Figure 4 Maximum likelihood (ML) phylogenetic tree of P. heterophylla inferred from chloroplast genome sequences. Bootstrap values are shown at each node.

Discussion

Distinguishing germplasm resources is essential for plant breeding. Traditional breeding efforts in P. heterophylla have usually used plant morphological characteristics, such as leaf size, shape, and thickness; rhizome length, diameter, and texture; plant height; and the number of flowers, to distinguish varieties. However, phenotypes are easily affected by cultivation methods and environmental factors and require long-term observation (Chen et al., 2010). In addition, the irregular introduction of P. heterophylla has also impacted the distribution of P. heterophylla genetic resources, which affected the uniform collection, classification, and identification of germplasm resources (Xu et al., 2023). P. heterophylla cultivation has a history of more than 180 years, and at its earliest stage of cultivation, P. heterophylla germplasm resources were mainly derived from wild populations. Since the 1960s, Fujian has successively introduced resources from Jiangsu, Anhui, Zhejiang, Shandong, and other places that formed novel germplasm resources, such as Zheshen No. 1 and Zheshen No. 2. Guizhou Province has no wild P. heterophylla populations, and P. heterophylla was introduced from Fujian for cultivation in the 1990s. Wild resources of P. heterophylla are highly abundant in Jiangsu Province, where there are rarely germplasm introductions from other locations. Due to the use of seeds to raise seedlings, P. heterophylla in Jiansu Province is less affected by viral diseases and achieves a higher yield. Interestingly, phylogenetic analysis in this study has provided clues to trace the breeding history of these resources and further verified that the chloroplast genome can provide useful information for analyzing the genetic background of this species. The Korean population was located on the outermost part of the phylogenetic tree as an outgroup. Previous studies reported that P. heterophylla is distributed throughout the mountains of Korea, and the morphological characteristics of the Korean population are different from those distributed in China (Choi and Pak, 2000). Therefore, it is possible to obtain new genetic resources or special breeding materials by hybridizing the Korean population with Chinese populations based on the theory of distant hybridization.

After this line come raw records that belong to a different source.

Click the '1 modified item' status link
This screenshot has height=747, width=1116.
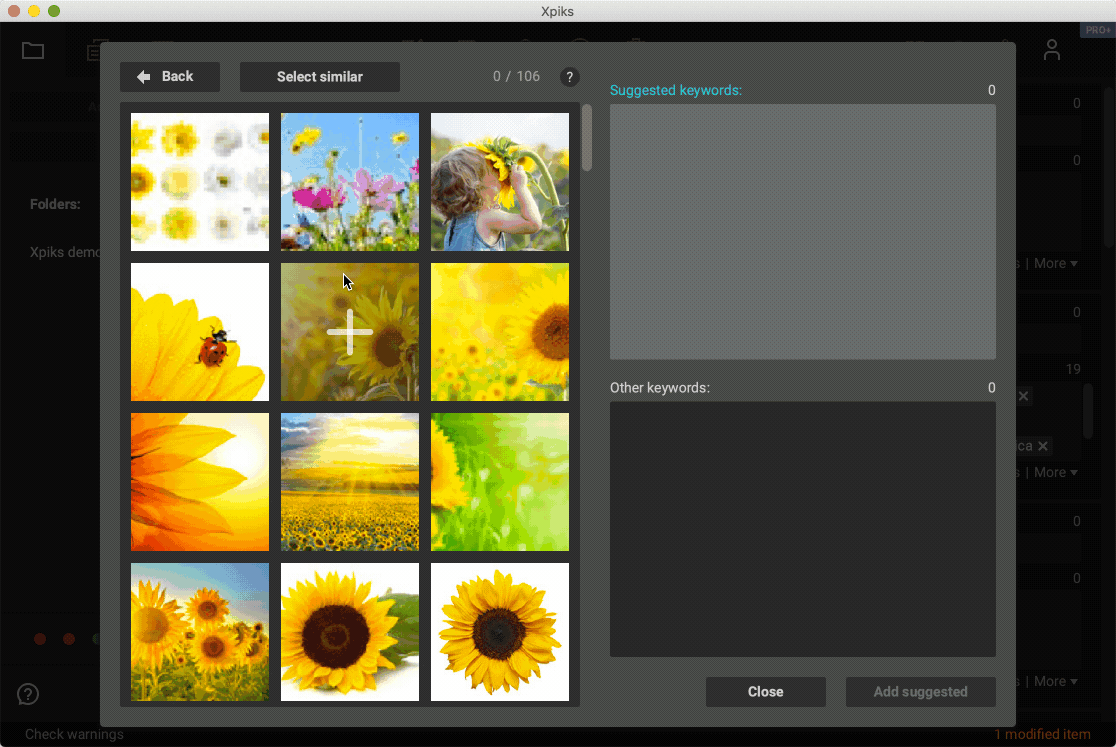(1042, 735)
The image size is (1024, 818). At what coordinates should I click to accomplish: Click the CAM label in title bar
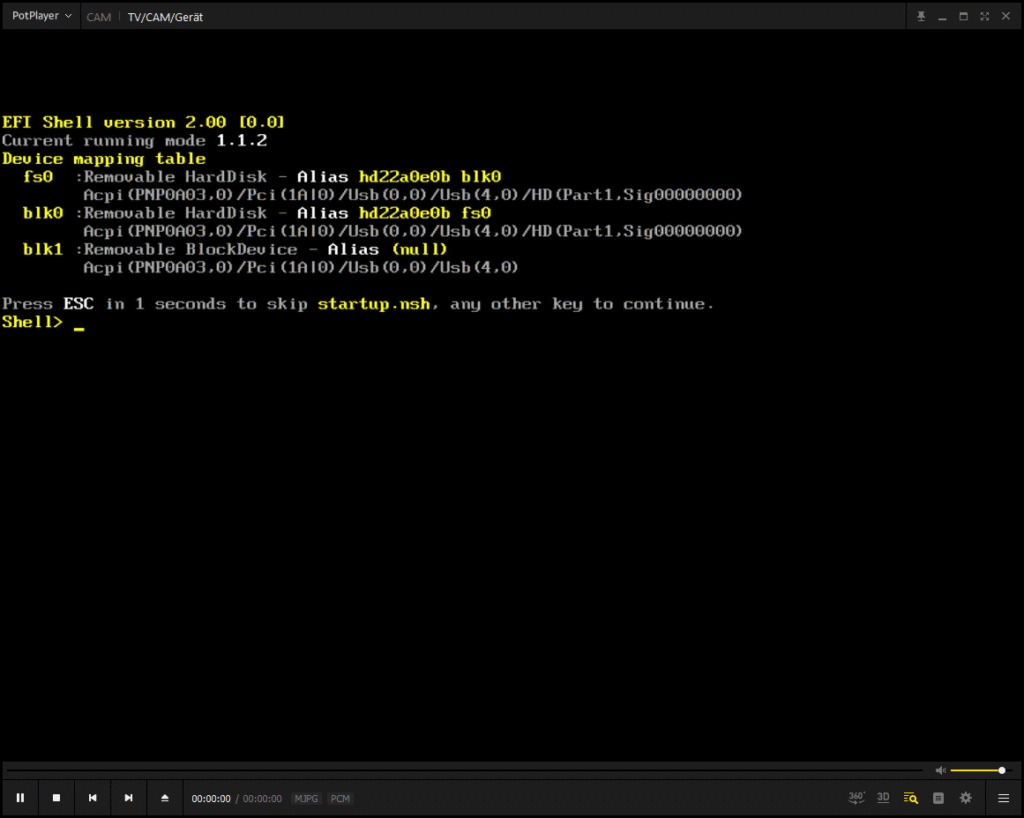(99, 17)

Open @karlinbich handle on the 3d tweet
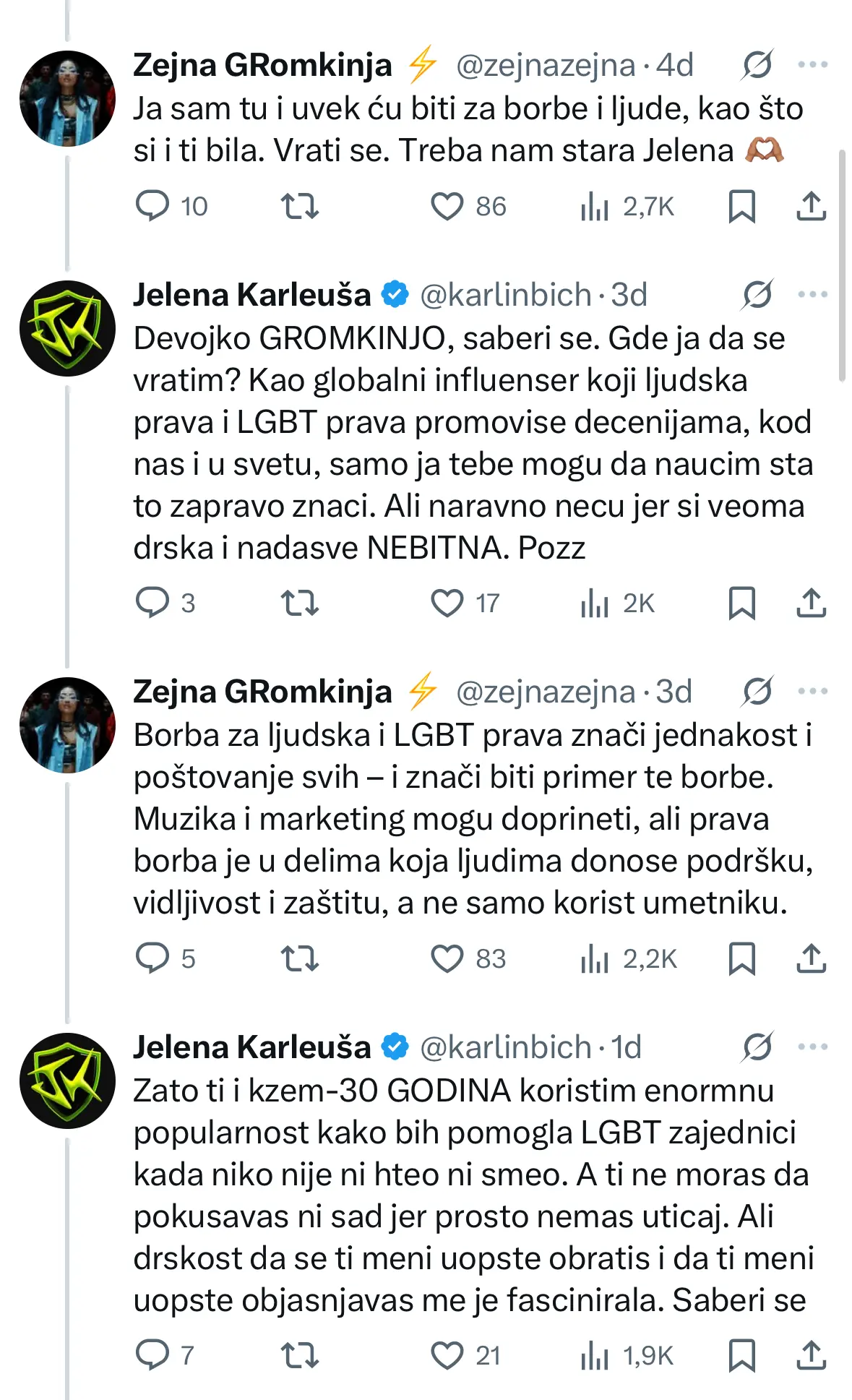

Molecular markers derived from the chloroplast genome, such as rbcL, matK, and psbA-trnH, are effective for species identification and phylogenetic resolution (Shi et al., 2011; Liu et al., 2014), and several DNA barcode libraries have been established (Liu et al., 2017). However, species or biotype identification with molecular markers still faces many challenges, especially for closely related species and different populations within species. Previous studies demonstrated that the identification efficiency of DNA barcode markers in specific regions for closely related species was only about 80% (Chen et al., 2014). Several highly informative DNA barcode markers for specific taxa have been developed using comparative analyses of c hloroplast genomes (Zhou et al., 2022). After a comparative analysis of the Rheum palmatum, R. tanguticum, and R. officinale chloroplast genomes, five hypervariable regions (rps16-trnQ, psaA-ycf3, psbE-petL, ndhF-rpl32, and trnT-trnL) were identified and used as specific DNA barcodes for the identification of 42 samples among R. tanguticum, R. officinale, and R. palmatum (Li et al., 2022). The trnl-GAU intron region was detected to be highly variable and will be useful for future evolutionary studies, although the data from four widely distributed varieties were highly conserved (Wang et al., 2018). The chloroplast genome comparison of Gentiana species revealed that the six most InDel-variable loci could be selected as regions for DNA barcode genotyping, confirming that chloroplast genomes could improve the discriminatory capacity for species identification (Zhou et al., 2018). Seven regions (rpl32-ccsA, rpl20-clpP, trnC-rpoB, ycf1b, accD-ycf4, ycf1a, and psbK-accD) were identified from the Pterocarpus chloroplast genome by quantifying nucleotide diversity and had remarkably higher variability compared to the plant universal barcodes (rbcL, matK, and trnH-psbA) (Jiao et al., 2019). The comparison of the rose chloroplast genome revealed that 15 cpSSRs and 150 flanking single nucleotide variations (SNVs) exhibited higher divergence and stronger power for the genotyping of rose varieties (Li et al., 2020). Moreover, the chloroplast genome can also be used as a super-barcode for phylogenetic and closely related taxon identification studies (Chen et al., 2018).

Conclusion

Using high-throughput sequencing approaches, we obtained the complete chloroplast genome sequences of seventeen P. heterophylla varieties. The gene contents and gene orders of the chloroplast genomes were highly conserved. Among these cultivars, 75–84 SSRs, 16–21 short tandem repeats, and 27–32 long repeat structures were detected. Four primer pairs were designed to target highly polymorphic SSR loci. Gene orders were collinear, and IR regions were conserved. Four intergenic regions and three coding genes were found to be highly variable, and ten SNP/MNP sites with polymorphisms were identified and selected for further study. Phylogenetic analysis showed that Chinese populations were clustered into a monophyletic group, in which the non-flowering varieties formed a separate subclade. This study verified that chloroplast genomes could elucidate the relationship among closely related cultivated materials and provide useful information for developing new, highly polymorphic, and informative molecular makers.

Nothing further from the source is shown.